Overflow Exception when dividing two decimals in .NET

Deadly 提交于 2019-12-05 15:34:49

Try converting to double before calculating, and back to decimal afterwards if you need:

decimal dOne = -966.96M;
decimal dTwo = 2300M;

double one = (double)dOne;
double two = (double)dTwo;

double result = one / two;

decimal dResult = (decimal)result; // Additional rounding may be necessary

That should run fine. The division isn't guaranteed to return the exactly accurate version - for example, 1 / 3m works fine.

The result clearly isn't outside the range of decimal, so it looks to me like something weird is going on on your server.

One thing to check: is it Decimal.Round that's throwing the exception, or the division itself? Put them into separate statements to find out.

If it happens on your sever (where you can't debug). Are you really sure that the problem is within these lines?

Maybe you can put a try-catch statement around only the single Decimal.Round statement and giving back some weird value instead. This code could you run on your server again to see if this catch statement really gets called or if the Exception maybe happens somewhere else.

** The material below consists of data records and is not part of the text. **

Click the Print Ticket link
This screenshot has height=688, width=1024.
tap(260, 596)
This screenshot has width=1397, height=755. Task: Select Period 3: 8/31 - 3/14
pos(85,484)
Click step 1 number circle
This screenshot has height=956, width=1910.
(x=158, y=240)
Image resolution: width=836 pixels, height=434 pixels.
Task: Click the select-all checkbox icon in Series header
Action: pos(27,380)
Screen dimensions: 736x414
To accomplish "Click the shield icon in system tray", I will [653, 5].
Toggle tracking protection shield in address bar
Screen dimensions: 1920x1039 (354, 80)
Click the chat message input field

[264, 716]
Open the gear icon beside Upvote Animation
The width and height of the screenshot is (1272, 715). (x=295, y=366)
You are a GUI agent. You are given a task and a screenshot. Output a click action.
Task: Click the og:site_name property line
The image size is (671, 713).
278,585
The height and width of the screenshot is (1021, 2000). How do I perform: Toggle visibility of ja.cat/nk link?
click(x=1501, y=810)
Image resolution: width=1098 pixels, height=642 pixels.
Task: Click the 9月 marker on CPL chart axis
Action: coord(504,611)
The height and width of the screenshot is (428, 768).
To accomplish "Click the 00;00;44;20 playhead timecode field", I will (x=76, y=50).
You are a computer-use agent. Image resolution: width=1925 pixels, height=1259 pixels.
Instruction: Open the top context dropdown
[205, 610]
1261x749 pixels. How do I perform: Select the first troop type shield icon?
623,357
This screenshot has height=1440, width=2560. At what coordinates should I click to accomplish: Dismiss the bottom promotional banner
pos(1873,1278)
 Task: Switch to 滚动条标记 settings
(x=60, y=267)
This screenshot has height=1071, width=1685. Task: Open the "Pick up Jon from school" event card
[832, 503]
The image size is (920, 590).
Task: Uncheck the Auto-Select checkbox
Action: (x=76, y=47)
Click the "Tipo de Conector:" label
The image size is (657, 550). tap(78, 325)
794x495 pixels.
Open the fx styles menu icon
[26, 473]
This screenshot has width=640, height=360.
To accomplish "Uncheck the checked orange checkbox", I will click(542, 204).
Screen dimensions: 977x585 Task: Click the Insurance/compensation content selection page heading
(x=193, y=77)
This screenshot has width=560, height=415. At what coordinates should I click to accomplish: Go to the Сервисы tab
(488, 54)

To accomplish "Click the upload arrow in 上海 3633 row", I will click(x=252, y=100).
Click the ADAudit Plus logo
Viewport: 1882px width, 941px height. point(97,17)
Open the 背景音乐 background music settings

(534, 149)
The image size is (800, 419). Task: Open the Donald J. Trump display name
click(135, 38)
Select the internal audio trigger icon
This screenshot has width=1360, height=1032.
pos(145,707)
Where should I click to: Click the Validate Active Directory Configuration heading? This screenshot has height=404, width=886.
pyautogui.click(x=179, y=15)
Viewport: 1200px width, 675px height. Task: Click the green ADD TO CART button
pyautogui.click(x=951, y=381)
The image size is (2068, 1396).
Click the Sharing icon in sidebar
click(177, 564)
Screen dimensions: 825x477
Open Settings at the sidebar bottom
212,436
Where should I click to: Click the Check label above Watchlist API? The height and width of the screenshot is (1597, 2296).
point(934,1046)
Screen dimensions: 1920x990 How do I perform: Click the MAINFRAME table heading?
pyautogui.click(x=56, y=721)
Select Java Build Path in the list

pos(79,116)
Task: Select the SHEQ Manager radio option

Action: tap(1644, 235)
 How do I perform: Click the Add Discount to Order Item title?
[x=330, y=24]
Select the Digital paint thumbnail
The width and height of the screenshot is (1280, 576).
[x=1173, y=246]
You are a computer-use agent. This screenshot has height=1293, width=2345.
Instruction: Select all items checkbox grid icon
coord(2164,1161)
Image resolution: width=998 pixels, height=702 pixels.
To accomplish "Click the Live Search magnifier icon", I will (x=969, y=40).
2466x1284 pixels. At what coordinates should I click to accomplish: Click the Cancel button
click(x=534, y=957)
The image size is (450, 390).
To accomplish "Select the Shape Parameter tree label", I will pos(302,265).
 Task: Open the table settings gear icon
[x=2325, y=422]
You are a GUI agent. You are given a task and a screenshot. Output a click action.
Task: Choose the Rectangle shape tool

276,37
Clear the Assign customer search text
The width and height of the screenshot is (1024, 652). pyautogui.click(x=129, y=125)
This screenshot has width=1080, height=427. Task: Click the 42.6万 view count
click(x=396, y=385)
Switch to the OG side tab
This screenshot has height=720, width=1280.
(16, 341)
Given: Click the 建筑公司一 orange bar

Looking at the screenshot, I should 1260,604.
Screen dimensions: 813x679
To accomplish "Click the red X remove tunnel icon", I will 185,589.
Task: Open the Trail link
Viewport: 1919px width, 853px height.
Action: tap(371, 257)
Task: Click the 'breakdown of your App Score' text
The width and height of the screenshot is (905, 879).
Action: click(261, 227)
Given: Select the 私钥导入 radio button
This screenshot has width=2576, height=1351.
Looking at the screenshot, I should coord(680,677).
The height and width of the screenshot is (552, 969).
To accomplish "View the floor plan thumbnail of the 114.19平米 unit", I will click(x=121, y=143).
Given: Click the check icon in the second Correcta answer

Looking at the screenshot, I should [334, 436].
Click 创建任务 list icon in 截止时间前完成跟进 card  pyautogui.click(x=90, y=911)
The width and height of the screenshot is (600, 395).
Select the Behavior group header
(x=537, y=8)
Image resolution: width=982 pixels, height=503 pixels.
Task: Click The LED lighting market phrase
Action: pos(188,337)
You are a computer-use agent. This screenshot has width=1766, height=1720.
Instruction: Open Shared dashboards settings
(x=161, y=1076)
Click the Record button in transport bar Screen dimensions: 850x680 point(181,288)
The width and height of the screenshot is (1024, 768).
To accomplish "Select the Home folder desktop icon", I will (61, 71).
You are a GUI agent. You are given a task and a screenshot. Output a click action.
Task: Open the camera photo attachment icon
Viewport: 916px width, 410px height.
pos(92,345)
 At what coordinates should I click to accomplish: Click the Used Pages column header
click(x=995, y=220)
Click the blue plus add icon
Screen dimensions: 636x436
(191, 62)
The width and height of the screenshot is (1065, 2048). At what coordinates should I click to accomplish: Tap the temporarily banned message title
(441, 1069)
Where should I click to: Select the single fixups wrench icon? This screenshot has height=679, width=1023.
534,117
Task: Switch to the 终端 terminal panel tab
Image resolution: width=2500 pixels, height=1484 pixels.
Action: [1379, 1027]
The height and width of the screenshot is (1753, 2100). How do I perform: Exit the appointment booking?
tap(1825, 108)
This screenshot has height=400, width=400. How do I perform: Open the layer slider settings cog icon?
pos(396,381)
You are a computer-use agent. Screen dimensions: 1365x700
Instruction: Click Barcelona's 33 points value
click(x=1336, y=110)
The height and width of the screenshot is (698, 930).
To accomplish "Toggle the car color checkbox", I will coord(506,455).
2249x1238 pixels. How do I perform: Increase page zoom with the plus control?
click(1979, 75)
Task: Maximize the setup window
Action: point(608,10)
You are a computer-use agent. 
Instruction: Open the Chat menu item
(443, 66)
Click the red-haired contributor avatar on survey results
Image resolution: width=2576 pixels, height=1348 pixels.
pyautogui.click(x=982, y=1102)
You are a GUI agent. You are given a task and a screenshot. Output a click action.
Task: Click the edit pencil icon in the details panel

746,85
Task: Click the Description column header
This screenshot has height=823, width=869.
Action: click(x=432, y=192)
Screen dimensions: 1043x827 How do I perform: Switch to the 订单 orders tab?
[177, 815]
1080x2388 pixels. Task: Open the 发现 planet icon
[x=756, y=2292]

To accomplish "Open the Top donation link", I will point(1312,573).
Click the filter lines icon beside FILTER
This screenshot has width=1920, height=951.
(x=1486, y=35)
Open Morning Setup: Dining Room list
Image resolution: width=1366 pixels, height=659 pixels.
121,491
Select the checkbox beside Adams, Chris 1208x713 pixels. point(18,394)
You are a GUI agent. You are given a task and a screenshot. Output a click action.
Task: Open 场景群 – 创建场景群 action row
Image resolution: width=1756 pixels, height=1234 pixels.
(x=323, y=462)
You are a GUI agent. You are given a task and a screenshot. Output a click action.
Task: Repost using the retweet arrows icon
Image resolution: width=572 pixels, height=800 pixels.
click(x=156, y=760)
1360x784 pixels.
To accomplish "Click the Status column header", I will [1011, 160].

I looked at Decimal.Round via Reflector and from what I see it does not ever throw OverflowException so I am betting the exception is coming from the division. Can you edit your answer to include the stack trace?

Also, are you absolutely certain that the numerator and denominator are exactly as you have written? Try tracing the them to the console or a log file when the exception occurs.

You could do something like this:

decimal dOne = -966.96M; 
decimal dTwo = 2300M;  
try
{
  decimal dResult = Decimal.Round((dOne / dTwo), 28, MidpointRounding.AwayFromZero); 
}
catch (OverflowException)
{
  Console.WriteLine(dOne);
  Console.WriteLine(dTwo);
}

Edit: I think I found the code to FCallDivide in the SSCLI. However, it is likely to be different in the release version of the .NET Framework, but I can see from the way it was done in the SSCLI anyway that an overflow exception will be generated in a lot of different ways. The code is quite complicated. If you can construct a short but complete program demonstrating the problem I would submit it as a bug to Microsoft. It is possible that there is a certain bit pattern in those inputs that is confusing the algorithm.